Zum einen arbeite man derzeit unter dem Titel „One Reach” an einer neuen Messung, die sowohl die TV-Messung als auch die Streaming-Messung in einer neuen, gemeinsamen Währung zusammenbringen soll, und zum anderen sorgt Joyn als quasi gebündeltes Angebot bereits jetzt für die Möglichkeit von mehr Reichweite für die teilnehmenden Sender.
Und eines dürfe man nicht vergessen – Joyn starte ja nicht von Null an, denn: „Wir setzen hier auf einer sehr erfolgreichen Plattform auf”, so Stix über die bisherigen Reichweiten, die man bereits jetzt mit Zappn erziele.
Und auch was das Targeting betrifft, bringe Joyn etliche Vorteile, so Stix: „Den Block, der im linearen TV läuft, inszenieren wir für Joyn komplett neu.” Man folge hier quasi der Online-Werbelogik, denn man wisse ja auch, welche User man bei Joyn anspreche, da sie sich alle vorher registriert hätten.
Stix erläutert: „Das heißt, wenn ein Kunde im Fernsehen wirbt, kann er gleichzeitig, wenn er gewisse Zielgruppen zusätzlich erreichen will, einen Spot, genau auf diese User zugeschnitten, in Joyn platzieren.”
Nicht unerwähnt lassen möchte Stix auch die wichtige Tatsache, dass die Sender, die bei Joyn mitmachen, die auf der Plattform generierte Reichweite selbstverständlich für sich generieren; ein eingebautes Pixel erlaubt hier die Zuordnung, „und dann zahlt die auf Joyn zusätzlich generierte Reichweite selbstverständlich in die Gesamtreichweite dieser Sender ein”.

Zielgenaues Targeting

Ein weiterer Vorteil für Kunden seiner Sendergruppe und jener Sender, die sein Unternehmen vermarkte, sei die nun geschaffene Möglichkeit, quasi die digitale und die lineare Vermarktung bündeln zu können.

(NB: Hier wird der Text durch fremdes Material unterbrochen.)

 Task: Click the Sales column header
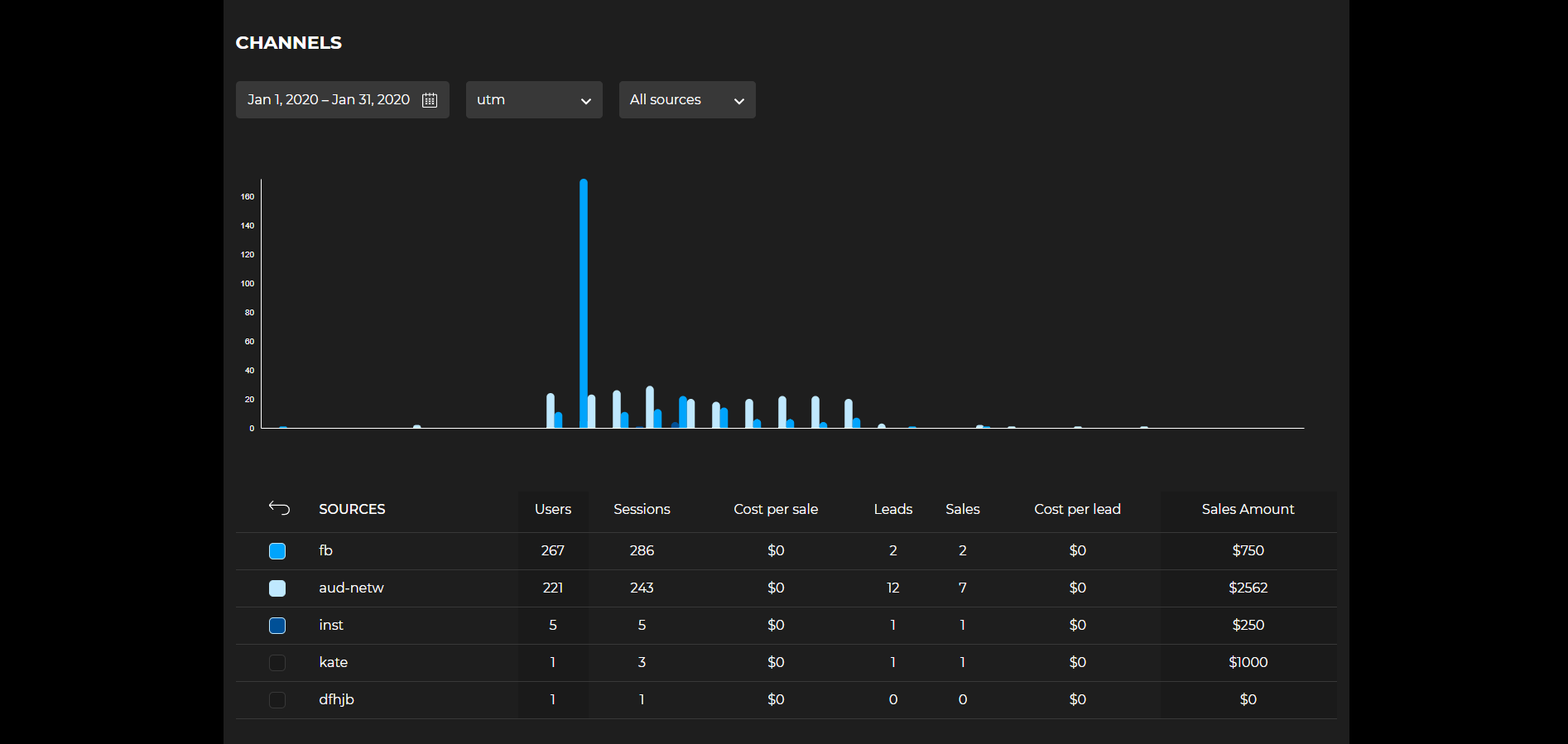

Hier sei gerade ein „Transfer” im Gange, so Stix, denn bisher „haben wir großteils TV und digital extra vermarktet, weil auch die Dependancen gegenüber von uns, die Ansprechpartner, immer getrennt waren. Jetzt kommt das immer mehr zusammen”, so Stix.
Man empfehle etwa seinen Kunden auch, zu den bestehenden TV-Kampagnen gut 15 bis 20% des Volumens von anderen internationalen Online-Giganten abzuziehen, weil „es nun in Österreich zum ersten Mal die Möglichkeit gibt, eine gemeinsame Kampagne zu planen. Man kann jetzt eine bestehende TV-Kampagne in Echtzeit programmatisch digital verlängern”, so Stix abschließend.